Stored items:
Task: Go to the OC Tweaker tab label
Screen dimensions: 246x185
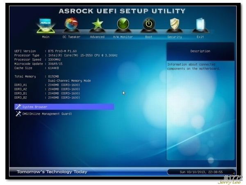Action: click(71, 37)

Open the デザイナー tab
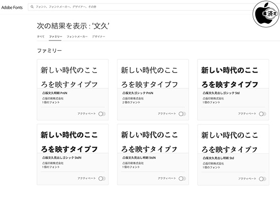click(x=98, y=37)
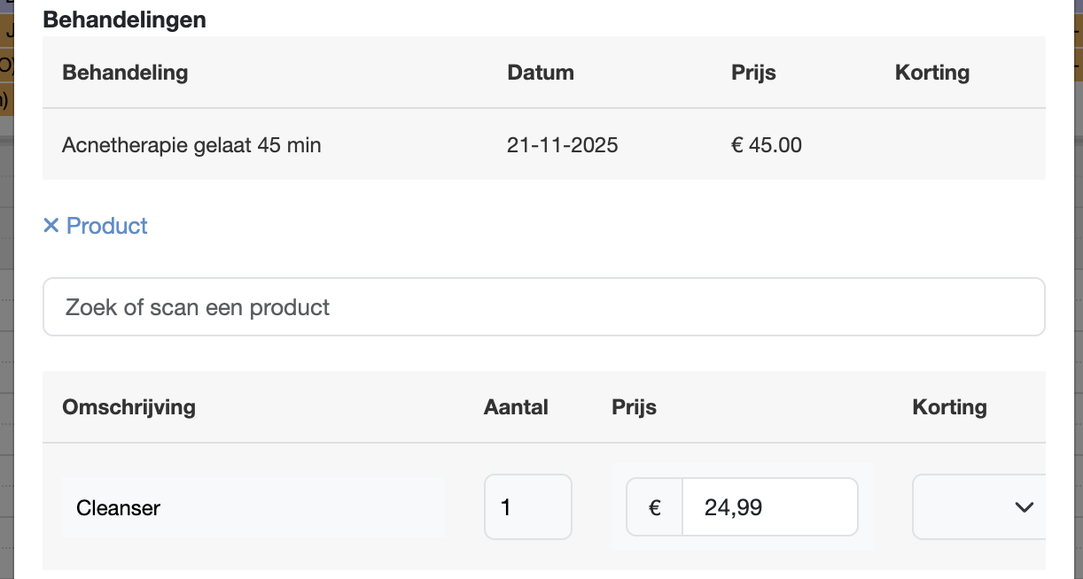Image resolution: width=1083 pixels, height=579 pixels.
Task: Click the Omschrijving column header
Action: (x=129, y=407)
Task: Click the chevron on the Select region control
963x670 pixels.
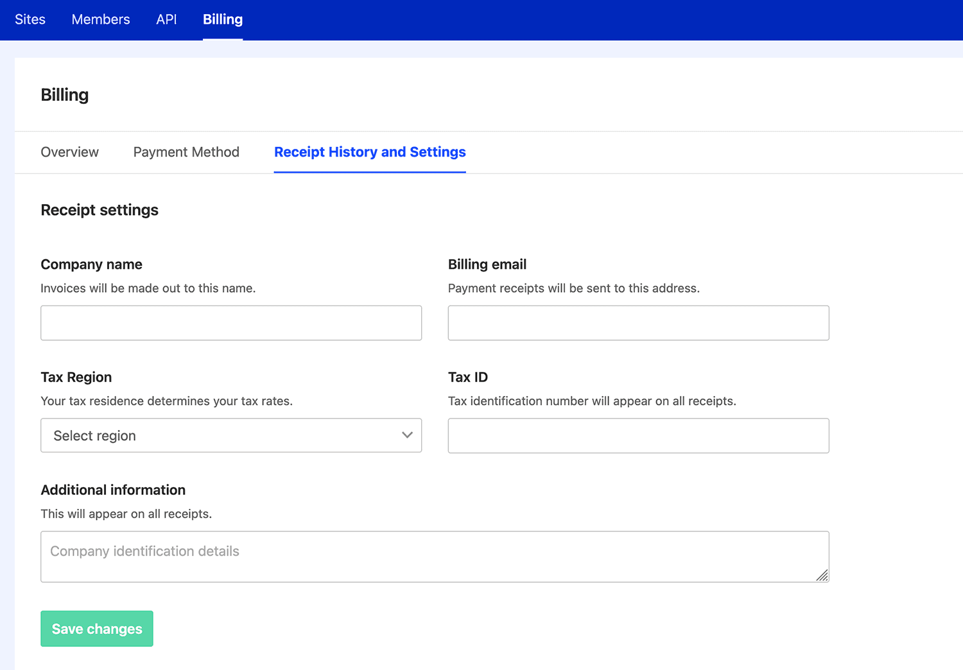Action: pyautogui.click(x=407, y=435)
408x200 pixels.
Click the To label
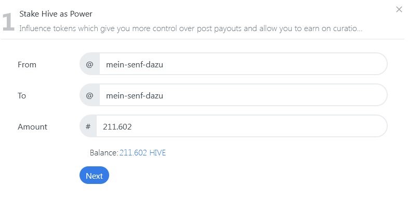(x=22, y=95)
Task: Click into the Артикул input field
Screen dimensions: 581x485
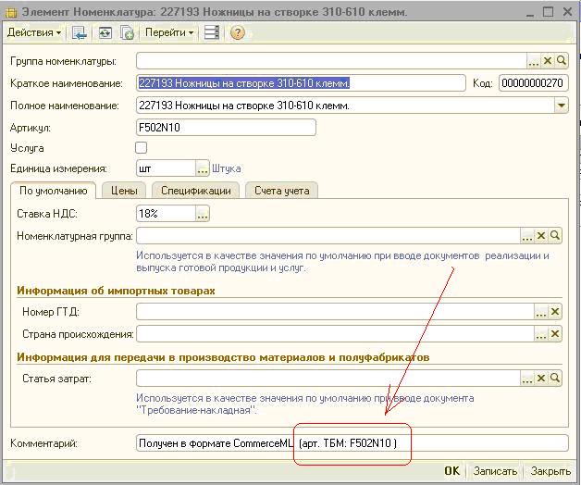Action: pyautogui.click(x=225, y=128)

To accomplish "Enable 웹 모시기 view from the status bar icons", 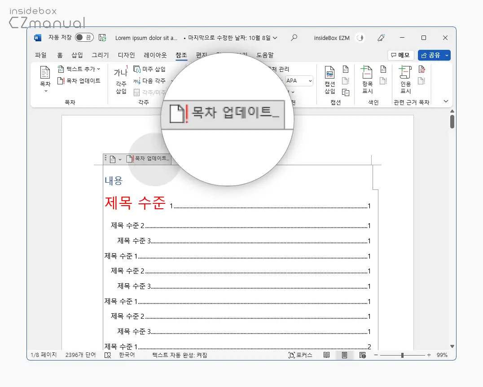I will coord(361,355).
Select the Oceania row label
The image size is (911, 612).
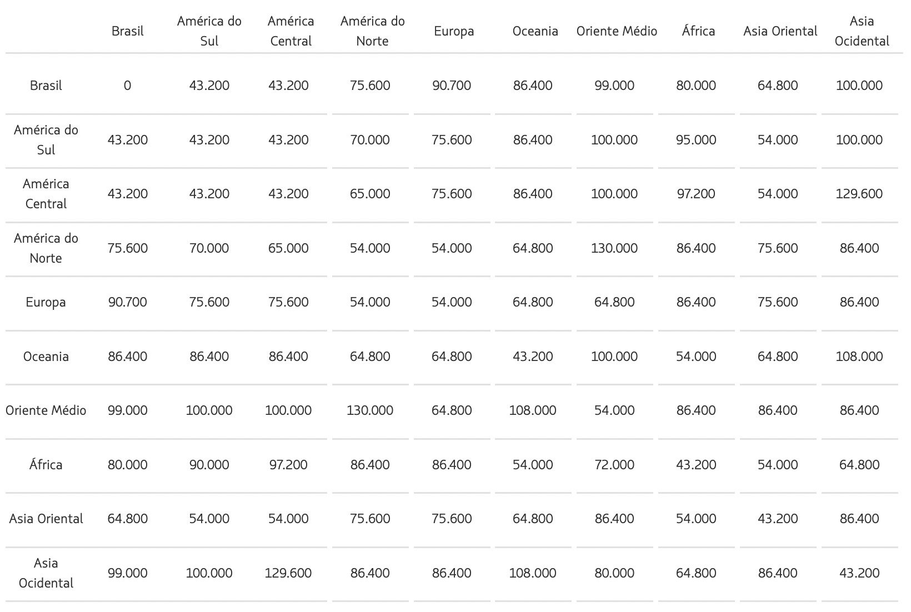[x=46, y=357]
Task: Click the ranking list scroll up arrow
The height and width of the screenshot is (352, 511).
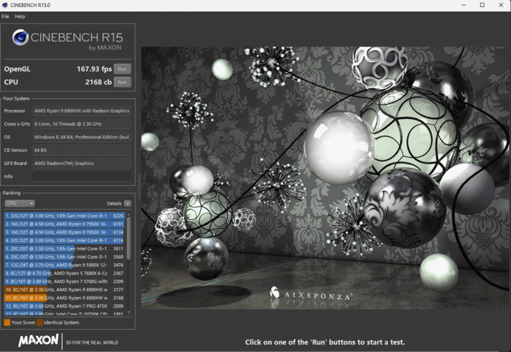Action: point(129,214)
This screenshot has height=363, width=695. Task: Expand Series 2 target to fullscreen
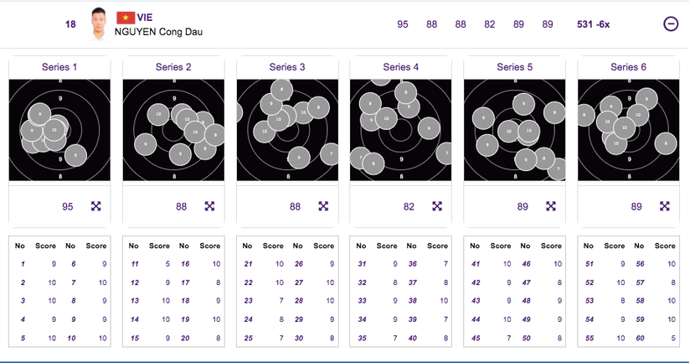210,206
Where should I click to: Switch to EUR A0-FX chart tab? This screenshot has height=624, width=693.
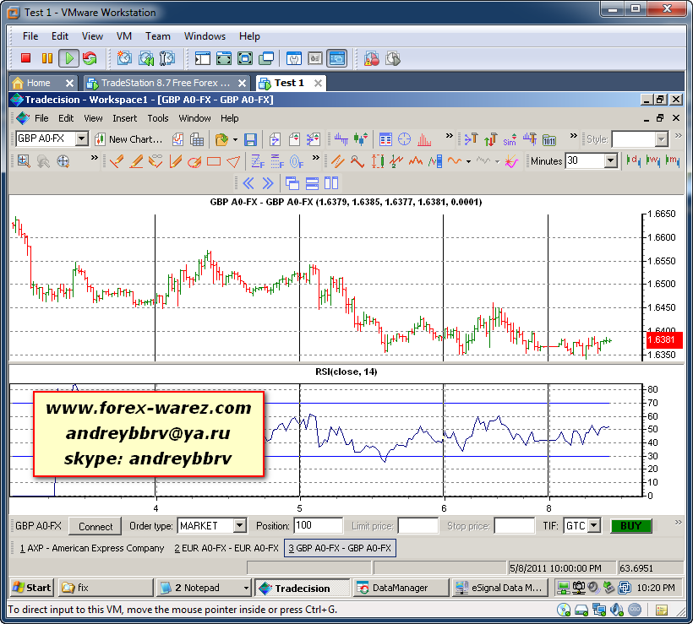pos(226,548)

#### What the task asks:
From the line containing "Task: Click the ranking list scroll up arrow" down to the last line of the entries above, retype each line exactly as it stands, but skip the pictures.

#### Task result:
Task: Click the ranking list scroll up arrow
The height and width of the screenshot is (352, 511).
Action: point(129,214)
This screenshot has height=363, width=695. Task: Expand Series 2 target to fullscreen
210,206
Where should I click to: Switch to EUR A0-FX chart tab? This screenshot has height=624, width=693.
pos(226,548)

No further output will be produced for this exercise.